Why Atiku should go to court

Atiku Abubakar 2011 President campaign Photo by www.mortenfauerby.dk ©mortenfauerby 2010 - all rights reserved


The presidential and National Assembly elections have come, but the fallout may not go away soon. Although returns have been made and in the case of the presidential position certificate of return has been issued to the incumbent, President Muhammadu Buhari, candidate of the main opposition party, the Peoples Democratic Party, PDP Atiku Abubakar says he is not letting go of the process. As a result, he and his party have indicated their intention to challenge the result in the tribunal. He made this disclosure during his first response to the declaration of the presidential election result, early hours of Wednesday last week. Over the weekend, he went a step further together with his party to inaugurate a legal team led by Senior Advocate of Nigeria, SAN, Dr, Livy Uzoukwu.
In his rejection of the result, the former vice president stated clearly that there were several infractions that characterised the presidential poll. Hear him, “with regards to the Presidential elections that took place on February 23, 2019, it is clear that there were manifest and premeditated malpractices in many states which negate the results announced.
One obvious red flag is the statistical impossibility of states ravaged by war on terror generating much higher voters turnouts than peaceful states. The suppressed votes in my strongholds are so apparent and amateurish, that I am ashamed as a Nigerian that such could be allowed to happen. How can total votes in Akwa-Ibom, for instance, be 50% less than what they were in 2015? He queried.
He pointed out also that there were issues of voters suppression and even inordinate militarisation. “Another glaring anomaly is the disruption of voting in strongholds of the Peoples Democratic Party in Lagos, Akwa-Ibom, Rivers and diverse other states, with the authorities doing little or nothing and in some cases facilitating these unfortunate situations.
The militarization of the electoral process is a disservice to our democracy and a throwback to the jackboot era of military dictatorship. In some areas of the country, such as, Rivers, Akwa Ibom and Imo states, troops deployed for the elections turned their guns on the very citizens they were meant to protect. This is condemnable and should not be associated with our electoral process in the future.

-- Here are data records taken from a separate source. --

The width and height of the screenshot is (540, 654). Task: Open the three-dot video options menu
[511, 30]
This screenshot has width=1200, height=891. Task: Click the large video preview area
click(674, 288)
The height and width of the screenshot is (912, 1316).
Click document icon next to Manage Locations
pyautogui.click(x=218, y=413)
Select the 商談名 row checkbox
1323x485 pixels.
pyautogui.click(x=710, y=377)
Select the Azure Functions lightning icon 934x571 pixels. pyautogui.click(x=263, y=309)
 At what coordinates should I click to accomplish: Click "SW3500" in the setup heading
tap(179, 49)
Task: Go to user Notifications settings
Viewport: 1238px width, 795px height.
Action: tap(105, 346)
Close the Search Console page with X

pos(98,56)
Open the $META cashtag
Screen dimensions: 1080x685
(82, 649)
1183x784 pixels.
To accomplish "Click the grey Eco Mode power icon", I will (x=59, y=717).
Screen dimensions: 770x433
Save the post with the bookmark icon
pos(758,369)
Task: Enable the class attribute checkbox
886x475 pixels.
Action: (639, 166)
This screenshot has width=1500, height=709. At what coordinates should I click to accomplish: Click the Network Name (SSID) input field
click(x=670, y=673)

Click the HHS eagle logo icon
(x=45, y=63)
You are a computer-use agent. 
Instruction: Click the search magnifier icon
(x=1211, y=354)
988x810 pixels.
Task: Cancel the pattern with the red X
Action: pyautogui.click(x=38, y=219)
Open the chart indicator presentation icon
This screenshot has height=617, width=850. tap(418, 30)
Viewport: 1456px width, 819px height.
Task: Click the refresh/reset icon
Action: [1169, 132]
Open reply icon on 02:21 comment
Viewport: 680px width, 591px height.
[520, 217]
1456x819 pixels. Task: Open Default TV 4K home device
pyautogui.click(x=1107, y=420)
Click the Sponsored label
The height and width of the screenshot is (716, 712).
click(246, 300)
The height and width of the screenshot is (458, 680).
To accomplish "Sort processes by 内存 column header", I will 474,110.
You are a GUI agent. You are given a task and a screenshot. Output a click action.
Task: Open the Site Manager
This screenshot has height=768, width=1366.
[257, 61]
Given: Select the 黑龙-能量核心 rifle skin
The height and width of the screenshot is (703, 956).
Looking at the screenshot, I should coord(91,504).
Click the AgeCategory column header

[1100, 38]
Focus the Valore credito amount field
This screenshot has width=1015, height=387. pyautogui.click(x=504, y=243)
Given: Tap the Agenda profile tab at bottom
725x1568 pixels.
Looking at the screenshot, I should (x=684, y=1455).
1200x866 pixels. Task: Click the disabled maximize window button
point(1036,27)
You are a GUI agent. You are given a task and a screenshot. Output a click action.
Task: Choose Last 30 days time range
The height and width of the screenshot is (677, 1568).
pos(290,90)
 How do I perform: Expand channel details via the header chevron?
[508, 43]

“I am a democrat and there are democratic avenues available to present the truth to the nation and the watching world. Already, many international observers have given their verdicts, which corroborate our observations. I am sure more will come in the coming hours and days.
If I had lost in a free and fair election, I would have called the victor within seconds of my being aware of his victory to offer not just my congratulations, but my services to help unite Nigeria by being a bridge between the North and the South. However, in my democratic struggles for the past three decades, I have never seen our democracy so debased as it was on Saturday, February 23, 2019. 2007 was a challenge, but President Yar’Adua was remorseful. In 2019, it is sad to see those who trampled on democracy thumping their noses down on the Nigerian people.”
For the above reasons, the PDP candidate vowed to challenge the return made by INEC. He declared, “Consequently, I hereby reject the result of the February 23, 2019 sham election and will be challenging it in court. I want to assure my supporters and the entire Nigerian people that together, we will not allow democracy to be emasculated. I hope and pray Nigerians will someday summon the courage to defend democracy. That is the only way we can move away from being the world headquarters for extreme poverty”.
For us, we state unequivocally that every candidate that stood for election has the right to challenge the outcome in court if he or she feels sufficient injustice in the system. Therefore, we do not support any group of persons or individuals who may wish to pressure Atiku to back down. His decision to toe the tortuous path of legal interpretation is the civilized thing to do. If he did otherwise or probably instigated violence that would not earn our support.
Nigerians must learn to travel the narrow road at times like this. The easiest thing to do now is to offer counsel, but if the candidate through his field operations feels shortchanged, he must be encouraged to go to court. We hope however, that the process of litigation will be dealt with swiftly. It is important we regularly test our institutions to ensure they have not been weather-beaten.  It will be good to get the courts to expose what exactly happened on February 23, 2019.